Outros 14 milhões ganham de um a dois mínimos. Somados aos que ganham até três salários mínimos, o contingente é de cerca de 37 milhões de trabalhadores com renda mensal agora inferior a R$ 408. Ou pouco mais de 50 milhões de brasileiros, se acrescentarmos 15 milhões de aposentados que recebem um salário mínimo por mês.
Segundo cálculos do Dieese, o salário mínimo deveria ser hoje de R$ 892,86. Basta dizer que, em março deste ano, o carioca gastou com a cesta básica -sem contar aluguel, transporte, saúde etc.- R$ 96,47. Comparado a fevereiro, um aumento de 3,40%.
Dados do Banco Mundial apontam 36 milhões de brasileiros com renda mensal inferior a US$ 30, o que explica o número assustador de crianças que trocam a infância e a escola pelo trabalho precoce, num esforço para contribuir com a minguada renda familiar. Antes, a mulher trocava o lar por um emprego fora. Agora, são as crianças, muitas vulneráveis a máfias de prostituição e de drogas. Milhares de empregadas domésticas recebem uma ninharia em troca do asseio da casa, da comida saborosa e variada, da arte de jamais quebrar um objeto, da gentileza de atender telefones, da paciência de suportar suspeitas quando uma peça desaparece, da humilhação de lidar com crianças malcriadas que, aos gritos, dão ordens e as obrigam a serviços extras.
Um dos sintomas da submissão do governo Fernando Henrique à ganância das elites é a exclusão do imposto sobre as grandes fortunas do pacote fiscal. Quebra-se a nação; jamais os banqueiros, socorridos regiamente com o dinheiro do contribuinte.

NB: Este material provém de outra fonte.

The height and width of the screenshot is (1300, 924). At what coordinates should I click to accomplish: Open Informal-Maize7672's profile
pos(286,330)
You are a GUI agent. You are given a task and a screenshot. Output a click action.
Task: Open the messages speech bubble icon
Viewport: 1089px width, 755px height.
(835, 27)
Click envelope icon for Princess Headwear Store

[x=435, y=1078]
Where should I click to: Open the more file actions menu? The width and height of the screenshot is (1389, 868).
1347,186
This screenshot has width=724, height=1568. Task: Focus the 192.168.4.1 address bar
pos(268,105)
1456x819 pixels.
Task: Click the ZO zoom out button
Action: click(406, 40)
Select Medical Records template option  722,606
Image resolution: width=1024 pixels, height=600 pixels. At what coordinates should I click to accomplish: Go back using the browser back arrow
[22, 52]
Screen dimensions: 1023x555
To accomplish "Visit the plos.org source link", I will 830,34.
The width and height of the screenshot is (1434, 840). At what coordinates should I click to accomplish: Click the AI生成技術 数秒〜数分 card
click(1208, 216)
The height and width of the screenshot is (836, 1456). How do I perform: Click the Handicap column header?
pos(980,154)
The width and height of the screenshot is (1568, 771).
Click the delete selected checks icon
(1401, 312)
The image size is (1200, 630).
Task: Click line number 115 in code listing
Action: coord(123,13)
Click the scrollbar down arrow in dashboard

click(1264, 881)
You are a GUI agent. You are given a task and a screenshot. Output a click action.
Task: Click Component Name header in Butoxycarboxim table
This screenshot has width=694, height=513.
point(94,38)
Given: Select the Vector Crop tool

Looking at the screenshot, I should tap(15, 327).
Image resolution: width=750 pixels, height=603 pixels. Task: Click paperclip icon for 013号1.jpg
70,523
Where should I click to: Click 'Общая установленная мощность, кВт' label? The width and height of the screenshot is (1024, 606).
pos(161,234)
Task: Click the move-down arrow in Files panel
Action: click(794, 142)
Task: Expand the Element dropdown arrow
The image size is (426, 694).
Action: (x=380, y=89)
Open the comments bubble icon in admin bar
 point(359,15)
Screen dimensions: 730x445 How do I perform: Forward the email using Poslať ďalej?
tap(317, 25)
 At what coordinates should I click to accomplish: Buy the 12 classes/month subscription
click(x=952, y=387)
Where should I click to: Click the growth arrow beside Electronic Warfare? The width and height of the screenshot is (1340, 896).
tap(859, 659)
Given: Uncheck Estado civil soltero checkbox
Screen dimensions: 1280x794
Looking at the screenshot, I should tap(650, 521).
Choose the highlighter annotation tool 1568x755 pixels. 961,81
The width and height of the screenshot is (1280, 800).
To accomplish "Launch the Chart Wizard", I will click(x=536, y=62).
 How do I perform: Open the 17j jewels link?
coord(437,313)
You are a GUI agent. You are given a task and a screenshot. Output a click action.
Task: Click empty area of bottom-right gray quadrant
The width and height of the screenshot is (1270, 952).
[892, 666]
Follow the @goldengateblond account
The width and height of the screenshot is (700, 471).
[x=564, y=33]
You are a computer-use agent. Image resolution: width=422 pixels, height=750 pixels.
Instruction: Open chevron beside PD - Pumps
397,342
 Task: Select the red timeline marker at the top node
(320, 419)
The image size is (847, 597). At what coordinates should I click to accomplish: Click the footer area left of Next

Enquanto isso, submete-se a população a intermináveis filas na porta dos hospitais e das escolas ou na procura de empregos, como no caso das 4.000 pessoas que disputaram no Rio, sob violência da PM, umas poucas vagas de lixeiro.
Desde o início de maio, o mínimo vale R$ 136. Se um trabalhador solteiro tomar duas conduções por dia, em São Paulo, gastará no mês R$ 69. Sobram R$ 67. Se alimentar-se, a cada dia, só com um cachorro-quente e um refrigerante, a preço de carrocinha de rua, são R$ 54. Sobram R$ 13 para o aluguel de uma vaga sob o viaduto do Glicério.
Eis um salário com o gosto amargo de sal. O governo demonstra ter horror à idéia de uma nação na qual todos participem condignamente da renda nacional. Se assim não fosse, bastaria adotar o programa de renda mínima proposto pelo senador Eduardo Suplicy. A renda "per capita" brasileira está em torno de US$ 5.500 -ou seja, um tem três galinhas e dois não têm nenhuma. Porque as estatísticas, como o governo, não têm sensibilidade.


Carlos Alberto Libânio Christo (frei Betto), 53, frade dominicano, é escritor e assessor de movimentos pastorais e sociais. É autor do romance "Entre Todos os Homens" (Ática), entre outras obras.